Ao reduzir a emissão de gases do escapamento, um conversor catalítico em uma motosserra protege não apenas as pessoas, mas também o meio ambiente. A STIHL continuou a desenvolver vários sistemas adicionais para melhorar a compatibilidade ambiental. Isso inclui o combustível especial MotoMix, produzido pela primeira vez em 1990. O óleo HT plus utilizado nele “não só possui excelentes propriedades lubrificantes, como também é biodegradável muito rapidamente”, conforme observado na revista para clientes “Holz und Motor” em 1990. O combustível sintético também é isento de componentes nocivos encontrados na gasolina convencional, como o benzeno.

Rumo a soluções de baixa emissão

O MotoMix 20 está disponível desde 2022: o combustível contém componentes biogênicos, como resíduos de madeira provenientes da silvicultura, o que reduz as emissões de gases de efeito estufa em mais 8 por cento em comparação com o MotoMix. A proporção de conteúdo biogênico utilizado está em constante aumento. Em 2026, o combustível especial receberá outra atualização. O MotoMix 100 é feito inteiramente de matérias-primas de base biológica e foi especialmente desenvolvido para motores de 2 tempos. Esse desenvolvimento – e provavelmente também os e-combustíveis no futuro – facilita a operação neutra em emissões de gases de efeito estufa a longo prazo de equipamentos com motores de combustão.

O combustível especial MotoMix 100 é composto inteiramente de matérias-primas de base biológica. Será lançado em 2026 juntamente com a motosserra comemorativa MS 500i Edição do Centenário.

MotoMix 100 with a chainsaw and 100 Years wood sculpture

O MotoMix 20 alimenta motosserras com componentes de origem natural, como resíduos de madeira.

Forestry worker with MotoMix
Illustration with and without QuickStop, black and white with orange-colored details.

O freio de corrente QuickStop é muito fácil de usar e garante segurança ao manusear motosserras.

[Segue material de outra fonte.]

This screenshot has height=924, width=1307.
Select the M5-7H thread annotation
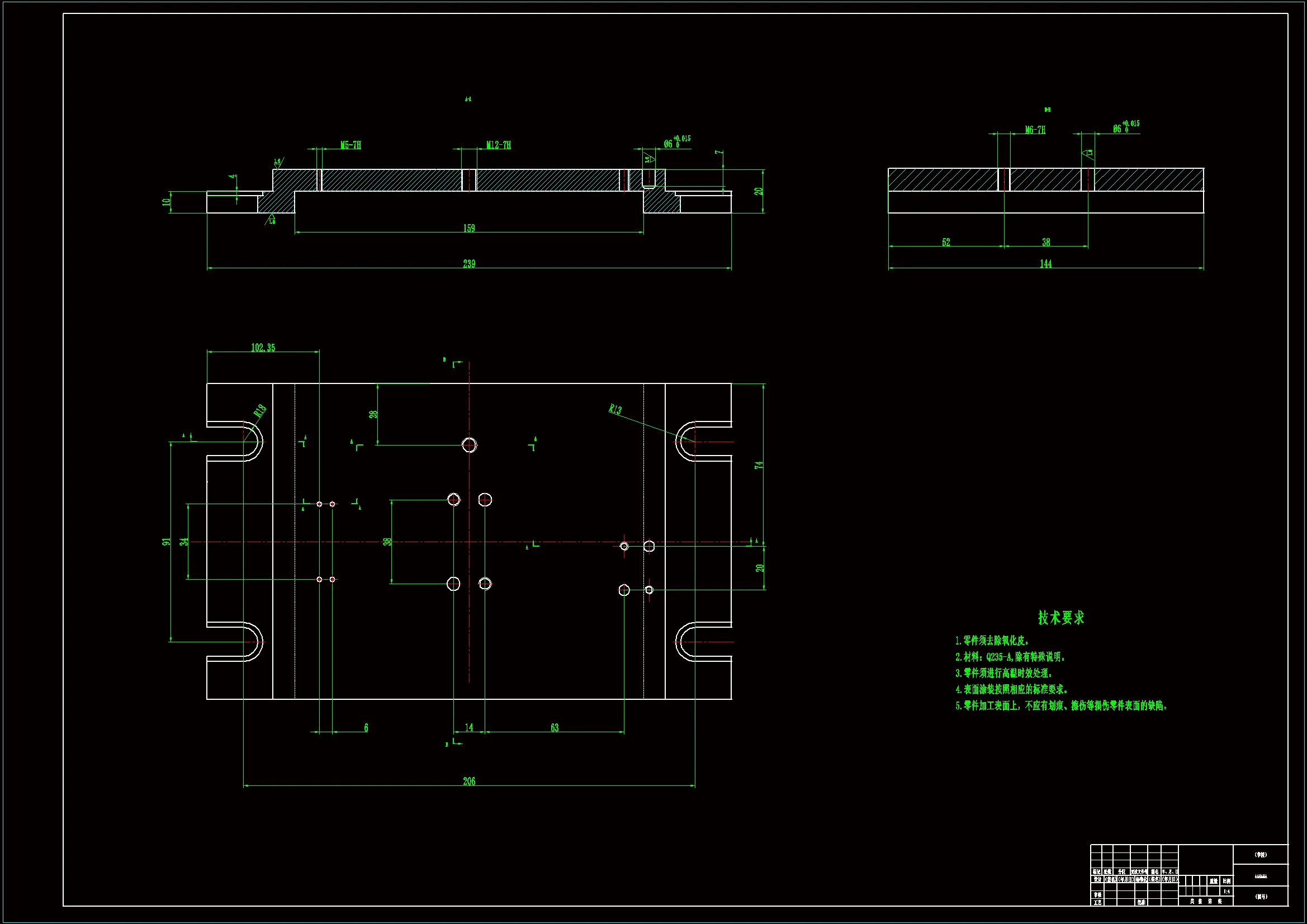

Segurança em primeiro lugar

A STIHL estabeleceu novos padrões de segurança em 1972 com uma inovação mundial: o QuickStop. Tratava-se de um freio de corrente – que na época ainda era acionado manualmente – incorporado à motosserra a gasolina 031 AV, juntamente com outros importantes recursos de segurança, como trava do acelerador, protetor de mão e empunhadura AV. Dez anos depois, a STIHL lançou o freio de corrente automático QuickStop.

Este sistema também é extremamente fácil de usar: alavanca para a frente – a corrente para; alavanca para trás – a corrente continua a correr. Se houver um contragolpe ou a motosserra saltar, a alavanca volta automaticamente para a frente e a corrente para em uma fração de segundo. Essa facilidade de manuseio é uma conquista notável em termos de desenvolvimento, considerando os enormes benefícios de segurança associados.

Esses quatro exemplos ilustram que a STIHL se dedica especialmente à segurança e à saúde, e demonstram como a empresa desenvolveu inovações “menores” que tornam a operação da motosserra significativamente mais fácil. E aqui está um efeito colateral positivo: a natureza também se beneficiou.